It’s easy to be confident when things are going well. When business is booming, when profits are up, when the accolades are piling up and the endorsements are streaming in – when everything is happening exactly the way it should? Well, in times like these, being a confident leader is a piece of cake.
It’s when times get tough that a true leader is made. This is when you have to really live and breathe your commitment to living as your most authentic, most confident self. Because if you’re not truly confident when you’re at the top, you can’t possibly inspire confidence in those who look up to you.
I heard a story recently about a leader who confessed he had trouble sharing bad news with his team. They had poured so much time and energy into launching a new division in the company, and 12 months on, it wasn’t working out. The number of people signing up and paying for the product didn’t stack up, and it was time to chart a new course.
Of course, the first step towards moving forward is admitting there’s a problem to begin with. But this particular guy didn’t want to admit it! His team had worked so hard, and he’d been leading the project; he didn’t want to impact morale (especially in COVID times), and he also didn’t want to look like he’d failed in his boss’s eyes.
If you ever want to know what confidence as a leader is? It’s the opposite of this. The fact is, confidence in leadership isn’t about the results you achieve or the outcome you lead your team towards. And a confident leader is not someone who knows what it is to succeed day in, day out. More importantly, it means that you have the courage, the grit and the attitude to face challenges head-on, and to inspire those working under you that you are going to lead them towards a better, more streamlined, more efficient or more profitable way forward.
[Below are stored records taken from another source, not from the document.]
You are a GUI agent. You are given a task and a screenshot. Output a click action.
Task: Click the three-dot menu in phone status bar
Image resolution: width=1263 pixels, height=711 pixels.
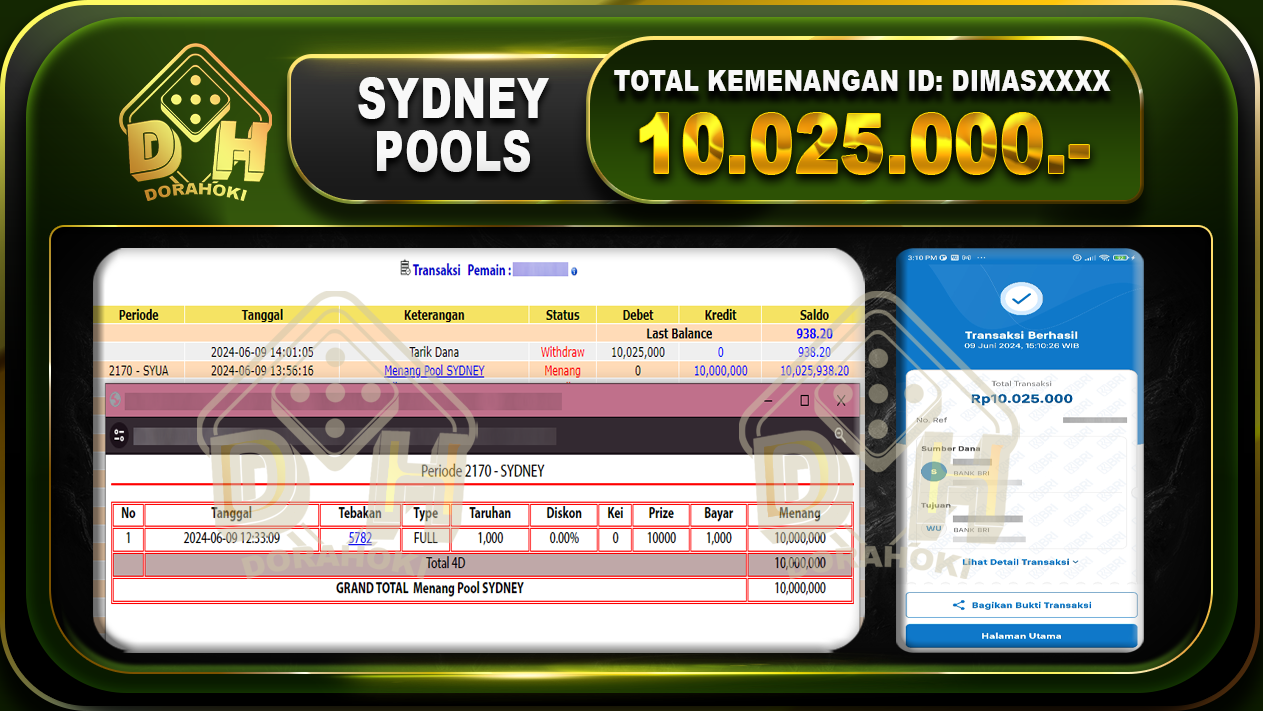tap(981, 256)
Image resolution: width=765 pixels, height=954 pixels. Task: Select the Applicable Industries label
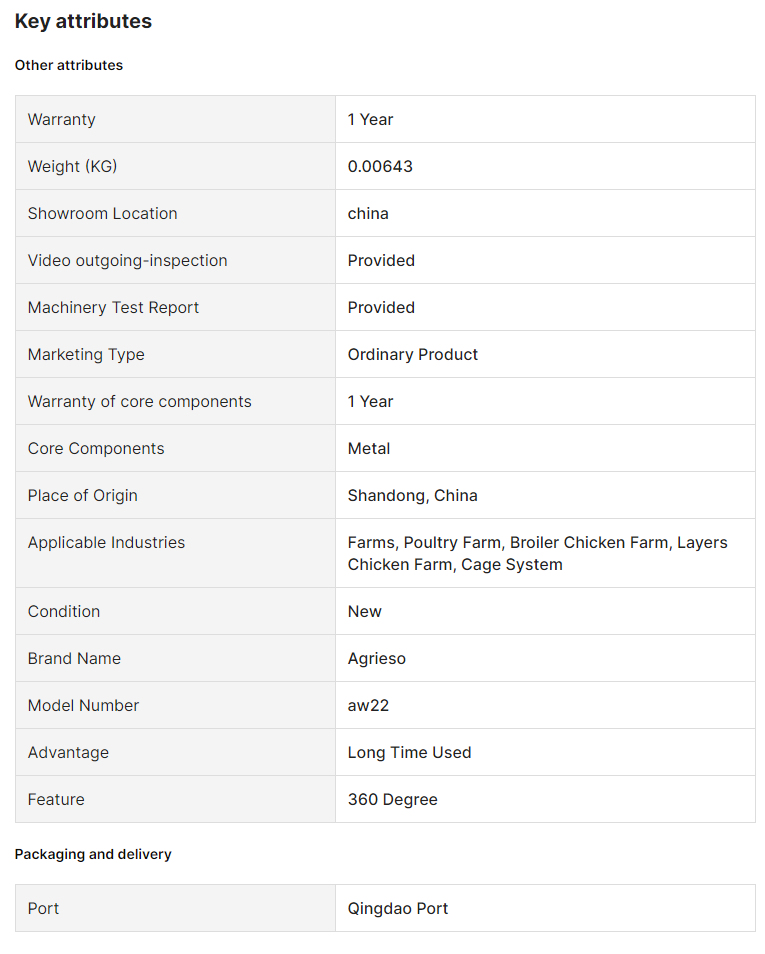pyautogui.click(x=107, y=542)
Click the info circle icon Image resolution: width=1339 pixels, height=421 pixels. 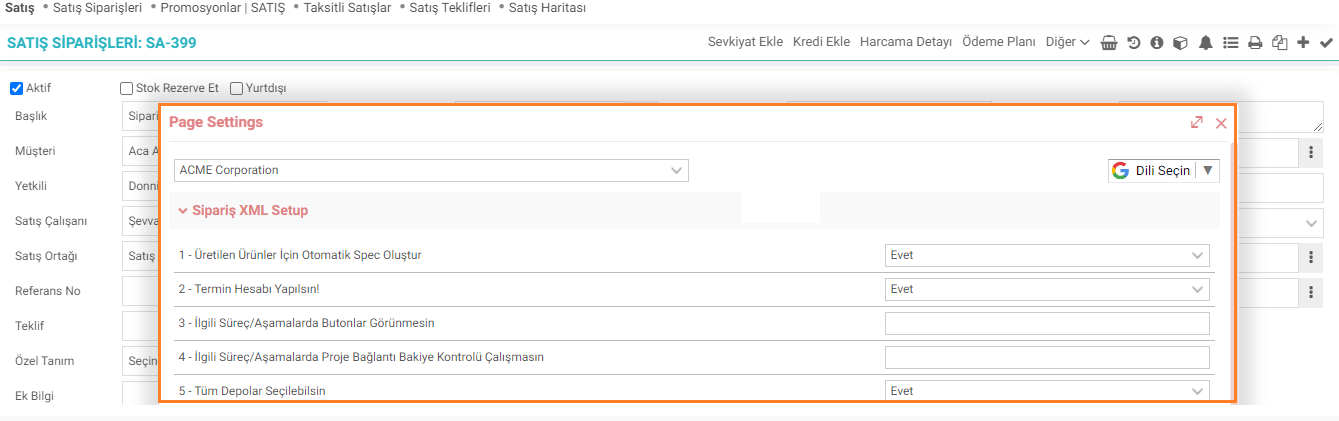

I know what it is like to have to dig deep and lead with confidence during challenging times. As with many business owners, I faced massive change and upheaval during the pandemic. My coaching business, which is all about helping people to create confidence, was built around face-to-face workshops and masterclasses. I built a massively engaged community on Instagram and I was regularly selling out my events. When I decided to launch my year-long group coaching program in Melbourne, 25 women joined within 5 hours of launch, giving me a huge five-figure cash flow injection.
Every month, more and more women joined until our global audience asked us for the same program online. So, we launched the online program and tripled our income. Then we ran two retreats. We were finally hitting our stride!
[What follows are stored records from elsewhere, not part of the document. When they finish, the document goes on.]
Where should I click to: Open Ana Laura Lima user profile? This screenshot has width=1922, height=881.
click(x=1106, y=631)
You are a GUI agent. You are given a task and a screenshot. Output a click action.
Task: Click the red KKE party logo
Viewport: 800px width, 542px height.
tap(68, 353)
And then… the pandemic hit. At first, like many, I panicked. I had a team of staff and contractors who relied on me to pay their bills. That’s enough pressure to keep you awake at night! But what use would I have been if I gave in to that pressure? How could I serve – both my employees, and my growing community – if I gave in to my worries, fears and stress?
Also, I’ve learned that growth doesn’t sit in comfort. And something about the seriousness of the situation gave me this massive drive to actually make my business work from the ground up. There was no other choice – it had to work. It wasn’t a question of if, but how.
So through the lockdowns and the chaos, I kept doing what I was doing. On the hard days, I gave myself a pep talk: I reminded myself of the millions of different outcomes that were possible and I kept my eye on the prize of delivering on my promise to serve. I kept showing up online. I set up weekly check-ins with our members, and I pivoted our real-world events to virtual ones. I asked my community: how can I serve you best?
This is one of the hallmarks of a confident leader: simply showing up and being of service. This is what a great leader does no matter the external circumstances, because it allows you to create space with your team to share their concerns and to lean on you for direction and support. Although at times this can seem difficult, creating and cultivating confidence as a leader is the key to keeping your team engaged, supported and empowered.